Utah thankfully is a state with strong laws regarding government transparency. State and local entities are wisely limited in the criteria they can use for doing the public's business out of the public eye. Those criteria have to do with personnel issues, where employees have privacy rights, litigation issues, where legal strategies can be weakened by public disclosure, and investigative issues, where disclosure could hurt the prosecution of crimes.

Nowhere does it say that secrecy is OK to avoid "the court of public opinion."

Even Gov. Gary Herbert's office said Tuesday that he is fine with releasing the draft, which is good because the Tribune and others already had a copy.

Despite the opacity, the draft document is almost stunning in how little it proposes changing course. Utah's celebrated pioneer history was built on diverting water to irrigate dry valleys, and the draft plan seems unrelenting in continuing that philosophy of diversion despite environmental costs.

"We envision working within the prior appropriation system to refine transparent, cost-effective and fair processes to allocate and resolve conflicts over water," the plan's vision statement says.

The summary of recommendations says, "Utahns value self-sufficiency and locally grown food and they prefer not to satisfy Utah's water needs by shifting substantial quantities of water from agriculture."

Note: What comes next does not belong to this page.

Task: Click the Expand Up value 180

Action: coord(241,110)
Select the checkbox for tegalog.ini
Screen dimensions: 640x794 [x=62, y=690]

Let's be honest. Utah does not come anywhere close to feeding itself from its own agriculture, and it never will. The biggest crop produced in Utah is alfalfa, which no person eats. Our current system of water allocation doesn't make us self-sufficient. It just protects what is now a relatively small contributor to the Utah economy.

If we insist on meeting the needs of the next 40 years without cutting into the cheap and plentiful water going to farmers, we will have to build expensive and environmentally damaging water projects like the Lake Powell pipeline and Bear River dams. The draft plan says as much.

There is another way, but it will take Utah's leaders taking a hard look at our priorities. If we want to keep a livable environment while we double our population, we're going to have to make less hay. That should be no secret.